As for the "access your data" permissions, that's the permission you need to inject CSS or JavaScript code onto a site. The extension really cannot do what it does without it. However, it does carry a risk, insofar as a malicious extension author (or one who e.g. had their account compromised) could later update the extension to also inject something else, up to and including e.g. password-stealing JavaScript code, to the same sites without triggering any additional warning dialogs.


As for the user's activity, I can't really comment on that without further investigation. What you describe could be a sign that it might be a fake account created solely for a scam, but there could also be perfectly innocent explanations. In particular, quite a lot of people — indeed, probably most of the people who visit the site at all — use Stack Overflow simply as a place to look up existing answers without ever asking or answering questions of their own, or even creating an account.

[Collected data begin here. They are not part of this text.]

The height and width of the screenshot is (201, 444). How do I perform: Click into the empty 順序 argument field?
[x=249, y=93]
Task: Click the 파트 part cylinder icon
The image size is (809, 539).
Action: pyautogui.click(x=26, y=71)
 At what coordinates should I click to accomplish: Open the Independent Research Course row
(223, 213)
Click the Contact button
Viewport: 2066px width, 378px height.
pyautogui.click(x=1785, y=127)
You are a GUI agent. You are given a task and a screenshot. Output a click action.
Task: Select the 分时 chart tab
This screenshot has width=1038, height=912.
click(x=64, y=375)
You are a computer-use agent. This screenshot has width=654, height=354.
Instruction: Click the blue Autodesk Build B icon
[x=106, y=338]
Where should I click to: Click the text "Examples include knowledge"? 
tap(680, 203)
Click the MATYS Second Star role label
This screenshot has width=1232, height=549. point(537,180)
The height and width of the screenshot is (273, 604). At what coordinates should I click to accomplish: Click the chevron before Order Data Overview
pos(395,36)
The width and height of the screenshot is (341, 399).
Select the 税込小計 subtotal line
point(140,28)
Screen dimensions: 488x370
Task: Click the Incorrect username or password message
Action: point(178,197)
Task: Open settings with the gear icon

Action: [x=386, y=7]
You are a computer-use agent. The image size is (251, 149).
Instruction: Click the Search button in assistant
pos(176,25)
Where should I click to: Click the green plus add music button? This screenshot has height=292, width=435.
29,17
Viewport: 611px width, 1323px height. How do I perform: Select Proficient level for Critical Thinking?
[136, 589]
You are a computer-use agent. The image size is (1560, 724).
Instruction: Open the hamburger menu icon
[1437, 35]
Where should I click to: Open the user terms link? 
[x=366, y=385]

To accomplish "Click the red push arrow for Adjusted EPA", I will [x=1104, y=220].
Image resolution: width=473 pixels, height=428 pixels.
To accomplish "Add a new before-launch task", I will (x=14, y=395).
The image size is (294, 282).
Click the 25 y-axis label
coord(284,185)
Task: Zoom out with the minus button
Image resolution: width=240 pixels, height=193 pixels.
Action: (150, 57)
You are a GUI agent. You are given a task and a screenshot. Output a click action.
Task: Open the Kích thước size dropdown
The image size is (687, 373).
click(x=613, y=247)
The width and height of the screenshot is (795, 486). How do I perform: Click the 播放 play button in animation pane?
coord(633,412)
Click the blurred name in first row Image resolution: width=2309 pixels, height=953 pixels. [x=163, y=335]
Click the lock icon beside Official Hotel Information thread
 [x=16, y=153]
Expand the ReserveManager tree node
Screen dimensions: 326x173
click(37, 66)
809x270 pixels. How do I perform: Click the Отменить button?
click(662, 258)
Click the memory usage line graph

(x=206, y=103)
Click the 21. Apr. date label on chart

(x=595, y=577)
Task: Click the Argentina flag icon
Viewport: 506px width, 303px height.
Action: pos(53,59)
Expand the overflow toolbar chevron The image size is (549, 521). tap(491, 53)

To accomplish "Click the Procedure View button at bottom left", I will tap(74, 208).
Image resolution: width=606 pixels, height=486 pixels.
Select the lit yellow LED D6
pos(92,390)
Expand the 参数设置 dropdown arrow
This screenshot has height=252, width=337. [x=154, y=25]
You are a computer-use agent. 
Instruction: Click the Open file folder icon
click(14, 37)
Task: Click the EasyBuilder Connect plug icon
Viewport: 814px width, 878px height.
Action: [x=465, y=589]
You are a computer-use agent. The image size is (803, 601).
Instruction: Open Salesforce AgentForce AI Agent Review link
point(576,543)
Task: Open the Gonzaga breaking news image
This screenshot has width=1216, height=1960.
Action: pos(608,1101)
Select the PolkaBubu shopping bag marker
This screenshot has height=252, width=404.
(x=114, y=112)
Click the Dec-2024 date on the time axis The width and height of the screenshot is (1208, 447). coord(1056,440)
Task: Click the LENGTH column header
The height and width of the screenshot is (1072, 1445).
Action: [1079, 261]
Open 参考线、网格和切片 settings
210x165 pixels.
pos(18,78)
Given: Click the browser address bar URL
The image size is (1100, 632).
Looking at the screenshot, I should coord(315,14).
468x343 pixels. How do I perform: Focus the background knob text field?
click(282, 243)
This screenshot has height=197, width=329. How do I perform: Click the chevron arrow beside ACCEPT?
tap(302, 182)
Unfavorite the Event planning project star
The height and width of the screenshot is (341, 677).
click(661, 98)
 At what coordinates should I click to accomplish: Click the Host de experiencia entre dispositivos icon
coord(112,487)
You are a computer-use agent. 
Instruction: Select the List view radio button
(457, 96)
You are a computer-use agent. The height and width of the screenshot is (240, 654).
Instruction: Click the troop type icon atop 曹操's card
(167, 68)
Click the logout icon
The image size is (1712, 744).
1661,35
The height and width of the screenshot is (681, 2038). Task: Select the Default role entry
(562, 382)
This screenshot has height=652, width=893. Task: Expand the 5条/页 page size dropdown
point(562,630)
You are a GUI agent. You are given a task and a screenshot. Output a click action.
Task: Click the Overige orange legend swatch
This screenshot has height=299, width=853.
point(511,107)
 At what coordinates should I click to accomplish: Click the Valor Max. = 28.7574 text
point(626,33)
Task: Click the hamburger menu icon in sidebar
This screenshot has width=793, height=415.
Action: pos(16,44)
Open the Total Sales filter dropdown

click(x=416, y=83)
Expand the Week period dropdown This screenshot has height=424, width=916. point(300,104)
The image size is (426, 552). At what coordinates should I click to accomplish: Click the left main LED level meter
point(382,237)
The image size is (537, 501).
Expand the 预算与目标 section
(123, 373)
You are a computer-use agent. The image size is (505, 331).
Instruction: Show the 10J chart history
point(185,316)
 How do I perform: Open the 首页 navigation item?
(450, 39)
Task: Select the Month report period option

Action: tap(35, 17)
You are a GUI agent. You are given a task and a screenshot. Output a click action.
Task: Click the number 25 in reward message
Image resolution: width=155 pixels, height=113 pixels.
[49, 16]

And as for the question in the screenshot, it might just be a random new question the add-on author happened upon; it doesn't look particularly unusual to me, for a random SO question asked by a new user, and most new users create their account just before asking their first question because SO no longer lets people ask questions without an account.


Anyway, as Alexander O'Mara notes, what the extension actually does is just inject a single CSS rule to the page. If you'd rather not install a specific browser add-on written by some random person just for that, you could achieve the same effect by installing a user style manager such as Stylus (an open-source fork of Stylish with a stated emphasis on privacy) and adding #sidebar { display: none } as a custom user style there. Or you could even use Firefox's built-in user style sheet instead, and avoid the need for add-ons entirely.